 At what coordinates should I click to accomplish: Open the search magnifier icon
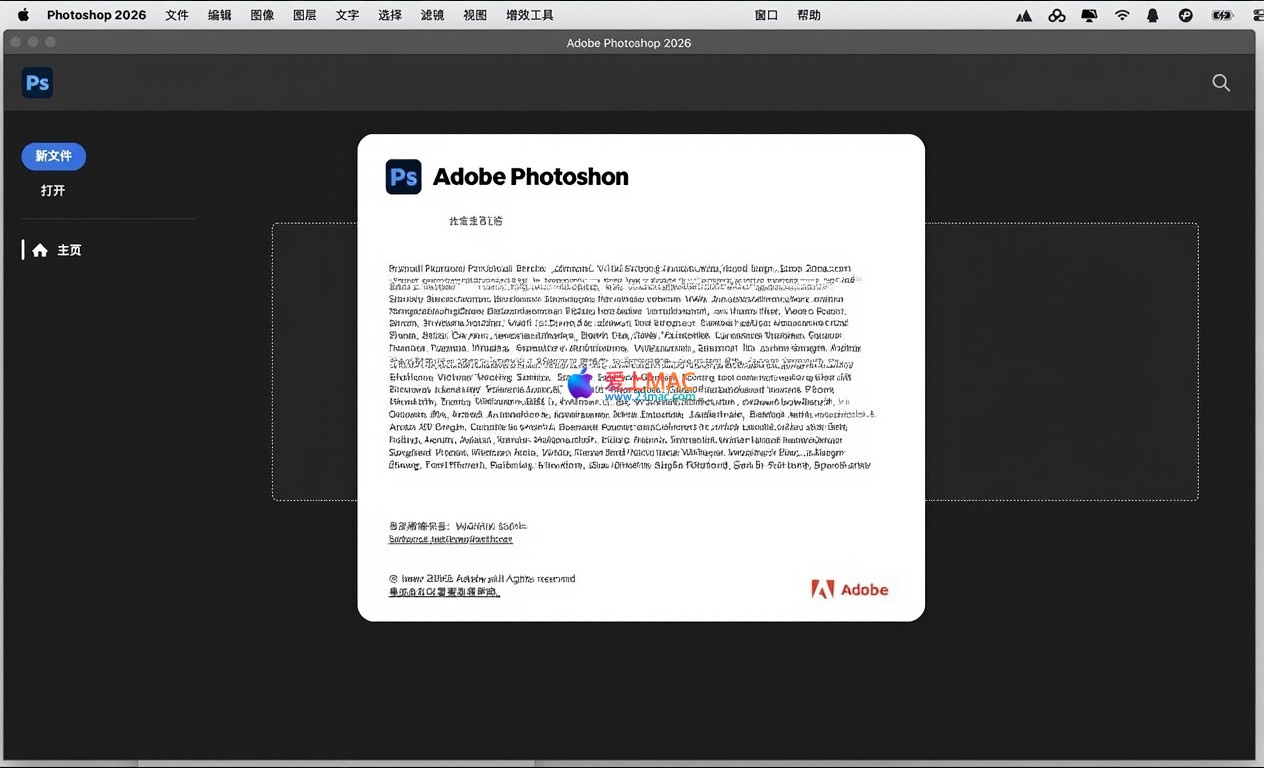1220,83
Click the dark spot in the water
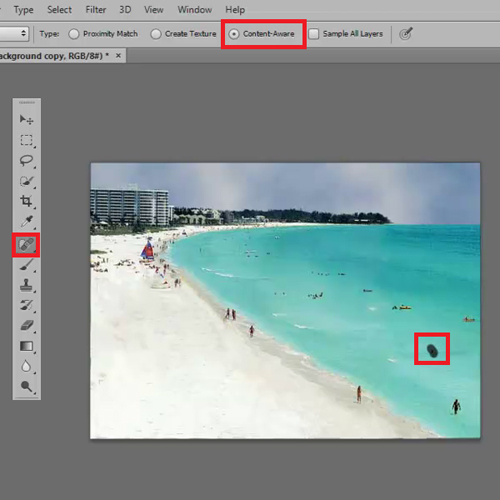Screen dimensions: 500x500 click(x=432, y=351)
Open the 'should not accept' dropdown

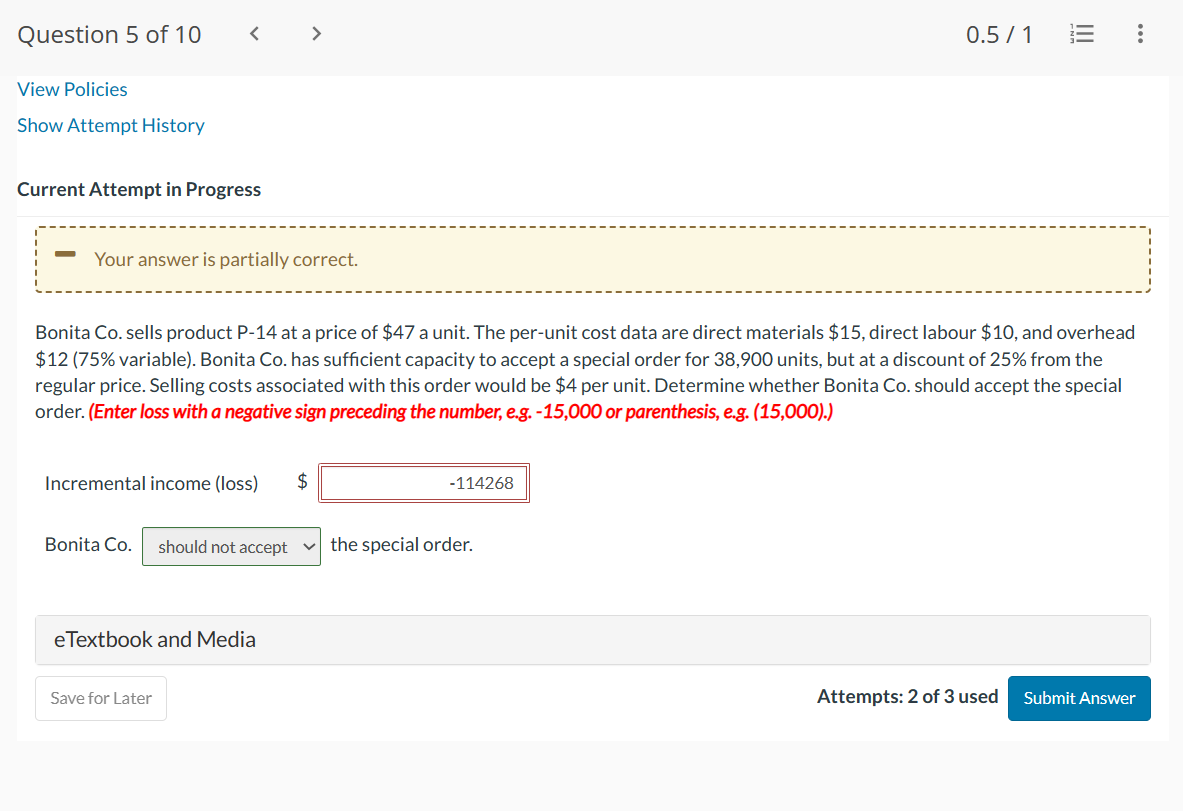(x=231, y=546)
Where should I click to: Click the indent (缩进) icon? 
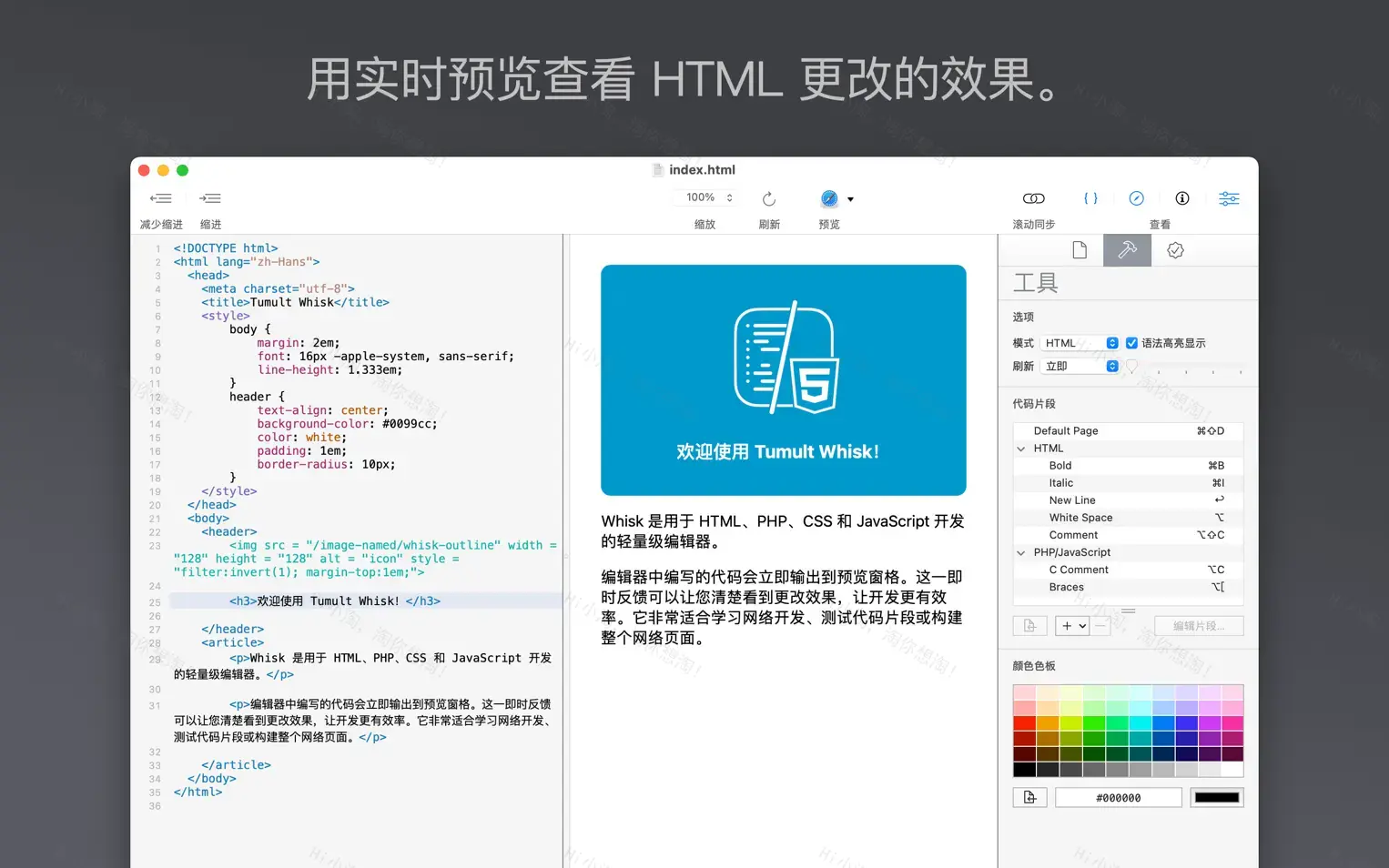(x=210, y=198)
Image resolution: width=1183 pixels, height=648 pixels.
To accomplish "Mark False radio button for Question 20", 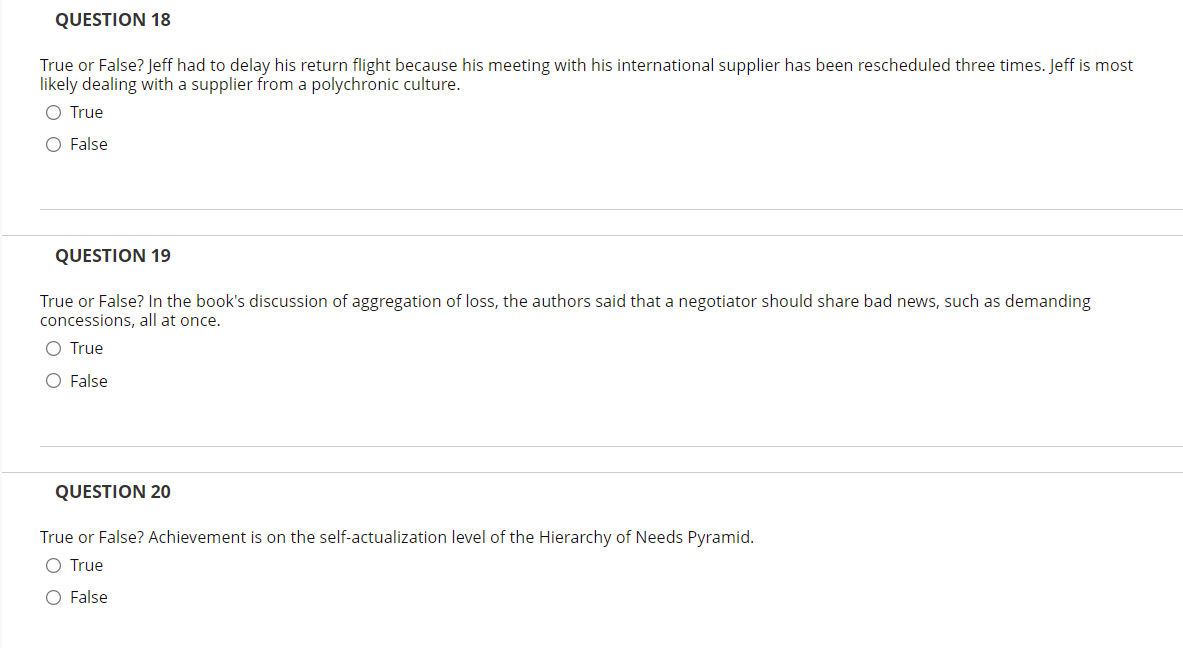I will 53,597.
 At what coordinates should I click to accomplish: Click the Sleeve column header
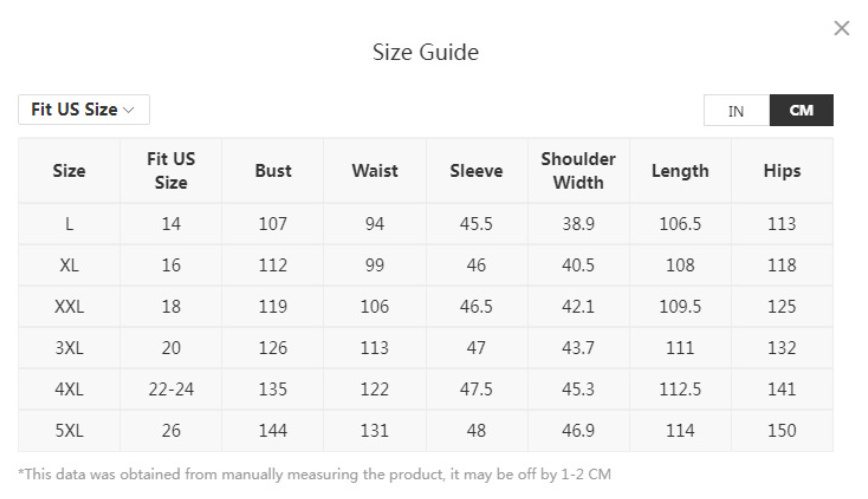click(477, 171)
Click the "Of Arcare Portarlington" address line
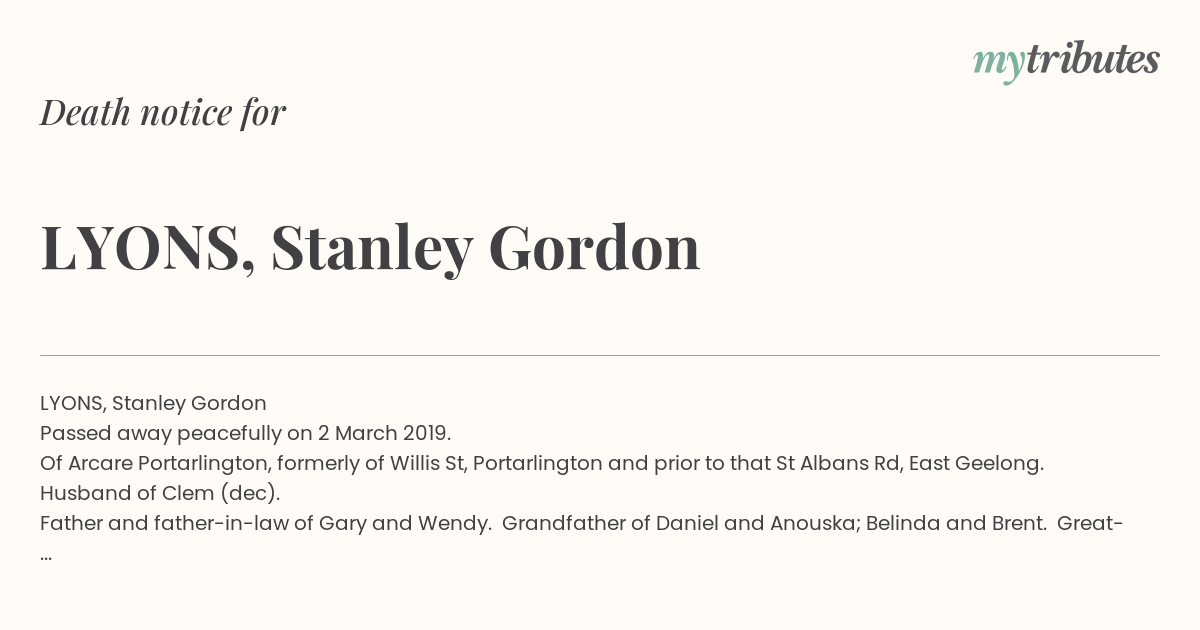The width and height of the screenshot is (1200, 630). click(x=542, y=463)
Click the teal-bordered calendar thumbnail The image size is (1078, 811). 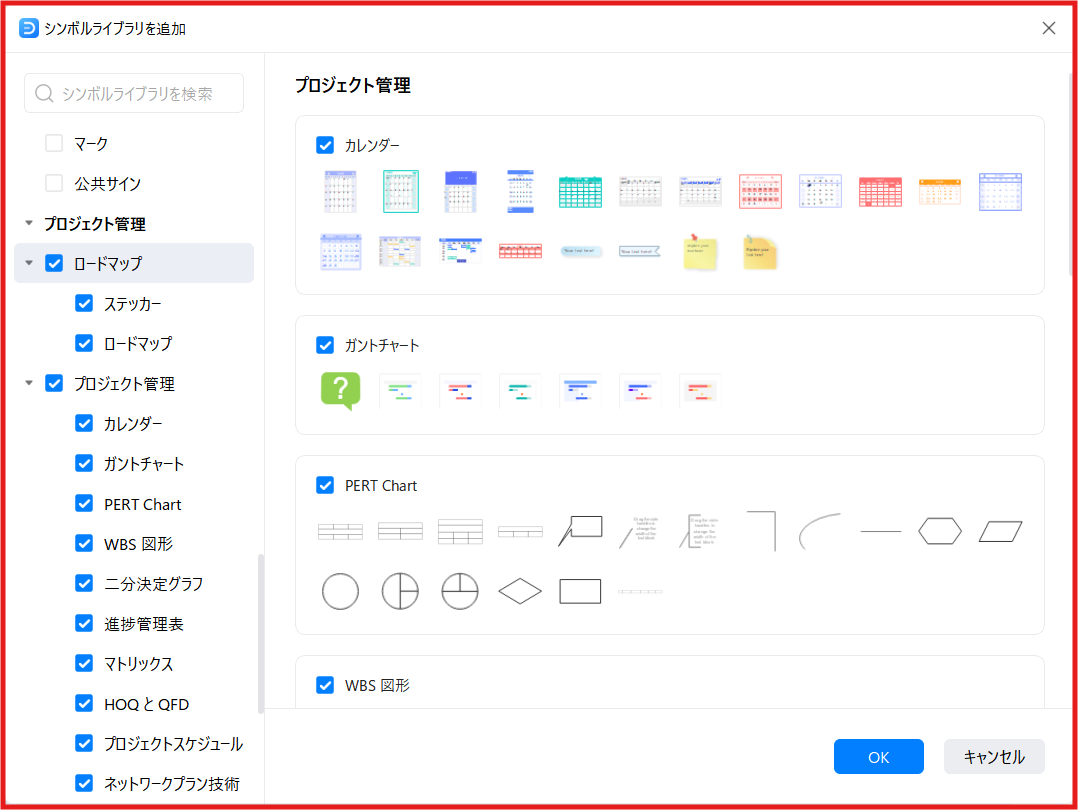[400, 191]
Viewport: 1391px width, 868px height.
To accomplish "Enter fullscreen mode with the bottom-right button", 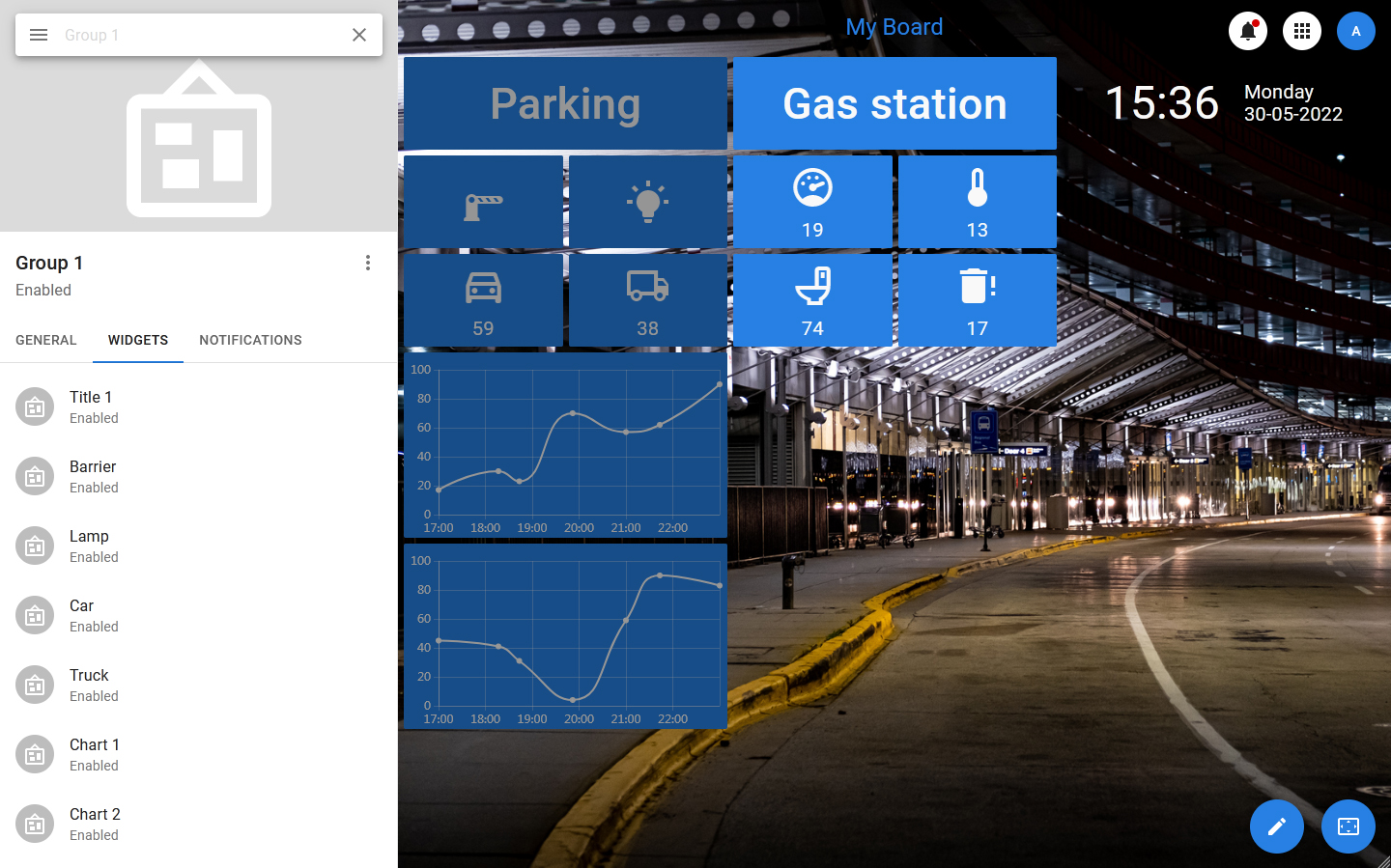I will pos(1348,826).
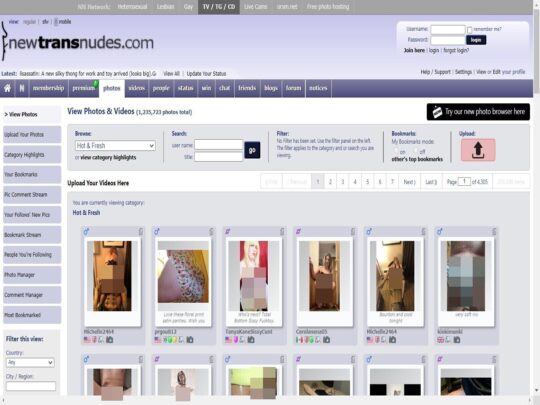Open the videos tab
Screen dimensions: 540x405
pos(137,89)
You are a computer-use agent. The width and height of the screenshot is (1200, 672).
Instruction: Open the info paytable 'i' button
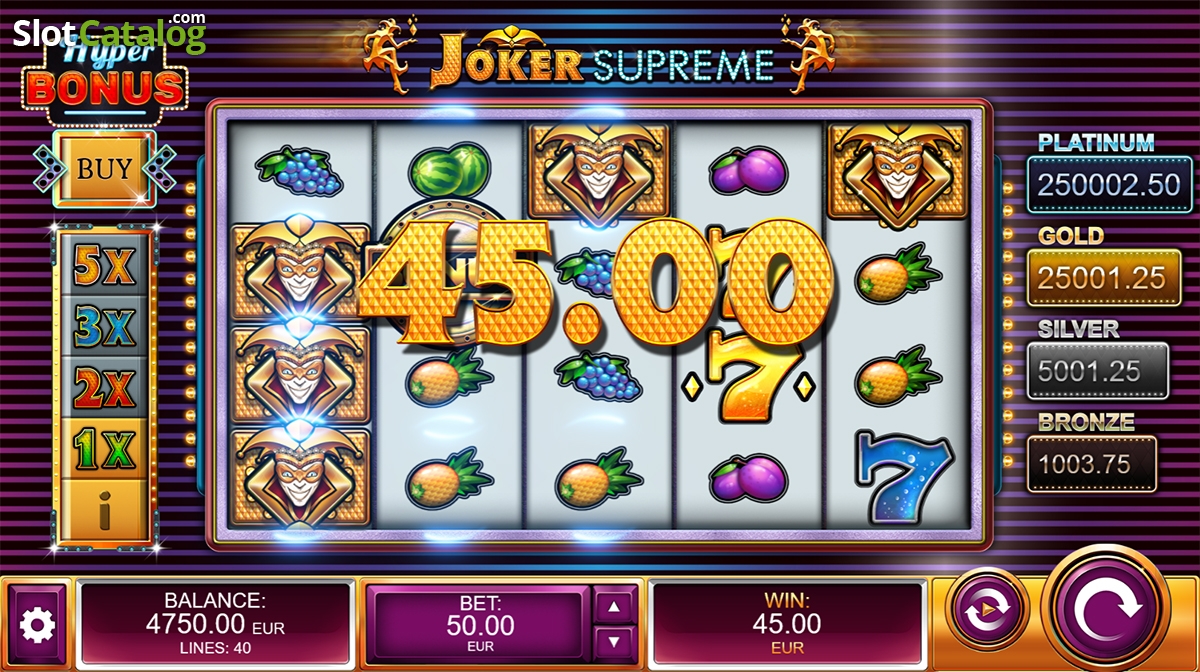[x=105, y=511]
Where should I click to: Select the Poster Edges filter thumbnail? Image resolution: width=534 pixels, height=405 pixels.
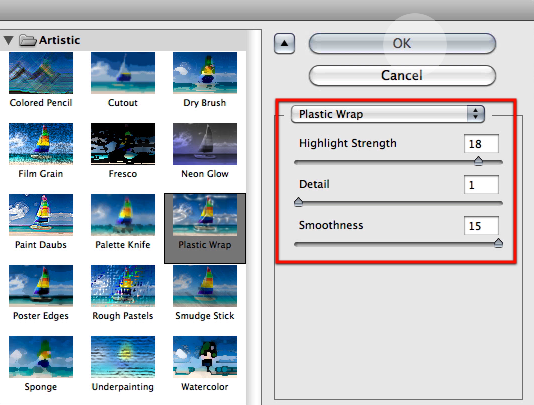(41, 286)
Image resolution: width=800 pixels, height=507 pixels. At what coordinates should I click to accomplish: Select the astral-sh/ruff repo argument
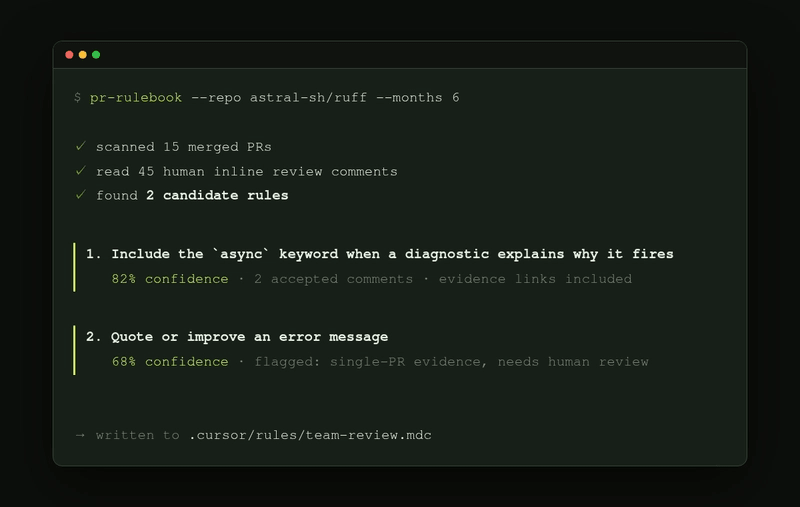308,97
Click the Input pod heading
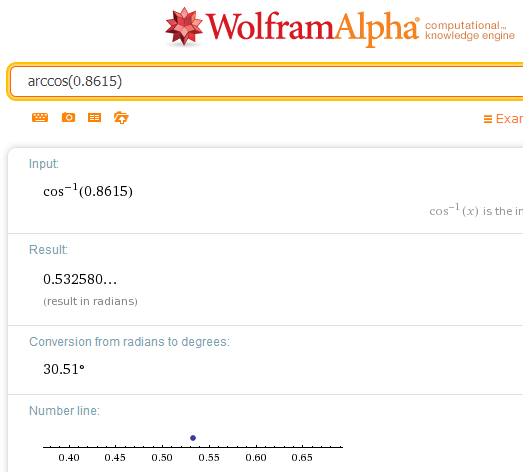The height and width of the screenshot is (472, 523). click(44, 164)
########################################
Would you restate word for word each line from the one that holds "You are a computer-use" to the end of the material, both ends included, without the pictures?

**Finished exercise**
You are a computer-use agent. The width and height of the screenshot is (1200, 672).
Instruction: Open the info paytable 'i' button
[x=105, y=511]
Where should I click to: Select the Poster Edges filter thumbnail? Image resolution: width=534 pixels, height=405 pixels.
(41, 286)
Image resolution: width=800 pixels, height=507 pixels. At what coordinates should I click to accomplish: Select the astral-sh/ruff repo argument
308,97
Click the Input pod heading
The height and width of the screenshot is (472, 523). click(44, 164)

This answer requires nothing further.